Keserentakan Pemilu Digugat ke MK, DPR Siap Evaluasi Bersama Stakeholder

Keserentakan Pemilu Digugat ke MK, DPR Siap Evaluasi Bersama Stakeholder

Gelora News
facebook twitter whatsapp

GELORA.CO -  Sistem keserentakan pemilihan umum (pemilu) yang diterapkan pada tahun 2024 memunculkan gugatan uji materiil UU Nomor 7/2017 tentang Pemilu.

Gugatan yang dilayangkan Perkumpulan untuk Pemilu dan Demokrasi (Perludem) tersebut, direspons DPR dalam sidang lanjutan yang digelar di Gedung MK, Jalan Medan Merdeka Barat, Jakarta Pusat, Selasa, 10 Desember 2024.

Anggota Komisi III DPR Rudianto Lallo mengatakan, pembentuk undang-undang belum menentukan model yang akan dipilih untuk format pemilu serentak, melalui revisi UU 7/2017 setelah pelaksanaan Pemilu Serentak 2024.

Namun menurutnya, keserentakan Pemilu 2024 yang berbarengan dengan pemilihan kepala daerah (pilkada) juga dilakukan serentak di seluruh wilayah Indonesia, sehingga menjadi pembelajaran penting bagi seluruh pihak yang terlibat.

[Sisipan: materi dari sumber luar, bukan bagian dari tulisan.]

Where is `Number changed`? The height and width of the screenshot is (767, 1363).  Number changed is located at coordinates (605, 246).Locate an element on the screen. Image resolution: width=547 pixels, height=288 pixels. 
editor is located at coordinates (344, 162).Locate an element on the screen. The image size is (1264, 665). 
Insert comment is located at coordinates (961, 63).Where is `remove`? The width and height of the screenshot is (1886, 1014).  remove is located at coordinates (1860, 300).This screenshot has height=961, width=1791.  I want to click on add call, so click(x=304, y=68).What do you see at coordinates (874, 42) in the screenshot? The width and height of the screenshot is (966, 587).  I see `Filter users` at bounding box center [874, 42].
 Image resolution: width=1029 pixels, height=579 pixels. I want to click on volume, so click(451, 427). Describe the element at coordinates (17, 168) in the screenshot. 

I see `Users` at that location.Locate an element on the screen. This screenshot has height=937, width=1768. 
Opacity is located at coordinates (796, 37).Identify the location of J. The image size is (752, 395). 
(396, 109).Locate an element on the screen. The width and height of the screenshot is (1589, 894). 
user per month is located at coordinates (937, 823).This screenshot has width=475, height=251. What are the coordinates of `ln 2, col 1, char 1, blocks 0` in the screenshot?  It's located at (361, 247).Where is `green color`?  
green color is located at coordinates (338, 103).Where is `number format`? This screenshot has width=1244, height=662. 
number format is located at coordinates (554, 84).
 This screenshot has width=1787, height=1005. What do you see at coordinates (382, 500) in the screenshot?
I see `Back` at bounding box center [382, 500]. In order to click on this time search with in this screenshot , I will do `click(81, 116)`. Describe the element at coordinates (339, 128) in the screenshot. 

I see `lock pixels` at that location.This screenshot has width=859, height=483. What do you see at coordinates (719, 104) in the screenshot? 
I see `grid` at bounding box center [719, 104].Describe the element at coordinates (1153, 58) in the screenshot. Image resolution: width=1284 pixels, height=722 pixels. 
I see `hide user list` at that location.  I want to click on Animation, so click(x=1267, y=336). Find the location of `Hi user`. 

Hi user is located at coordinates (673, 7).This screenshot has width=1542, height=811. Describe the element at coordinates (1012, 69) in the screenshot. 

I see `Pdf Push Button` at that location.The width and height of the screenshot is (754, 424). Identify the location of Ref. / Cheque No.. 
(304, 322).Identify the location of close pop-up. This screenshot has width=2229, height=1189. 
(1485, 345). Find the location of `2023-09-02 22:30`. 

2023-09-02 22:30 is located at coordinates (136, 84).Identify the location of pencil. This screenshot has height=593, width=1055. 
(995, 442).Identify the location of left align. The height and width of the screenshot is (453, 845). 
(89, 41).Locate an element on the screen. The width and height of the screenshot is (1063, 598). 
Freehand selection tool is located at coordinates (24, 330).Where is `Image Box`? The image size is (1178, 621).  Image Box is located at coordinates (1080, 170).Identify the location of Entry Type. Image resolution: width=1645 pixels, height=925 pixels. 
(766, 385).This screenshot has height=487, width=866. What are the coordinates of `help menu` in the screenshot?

"Justru dengan adanya pemilu serentak, parpol harus lebih profesional dan strategis dalam menyusun daftar calonnya dengan mempertimbangkan integritas, kompetensi, dan loyalitas calonnya terhadap ideologi dan visi misi partai," ujar Rudianto.

Di samping itu, dia juga menanggapi dalil permohonan Perludem yang memohonkan perubahan keserentakan pemilu dan pilkada. Perludem berharap UU pemilu dan pilkada dilaksanakan di tahun berbeda dengan jeda 2 tahun.

Rudianto menilai, permohonan Perludem itu masih memerlukan kajian yang mendalam.

Sebab baginya, dalil yang menyebut pilkada selanjutnya nanti harus mengikuti calon kepala daerah terpilih 2024 yang paling terakhir dilantik, yaitu kemungkinan pada tahun 2025 pasca sengketa hasil selesai di MK.

Oleh karena itu, politikus Nasdem ini meyakini perbaikan sistem keserentakan pemilu dan pilkada ke depan mesti dibahas oleh banyak pihak dalam bingkai evaluasi pelaksanaan Pemilu dan Pilkada Serentak 2024.

"Bahkan dalam permohonan ini, Pemohon belum menjelaskan formulasi dua tahun jeda tersebut, sehingga perlu kajian komprehensif dan simulasi atas ini terlebih dahulu," tuturnya.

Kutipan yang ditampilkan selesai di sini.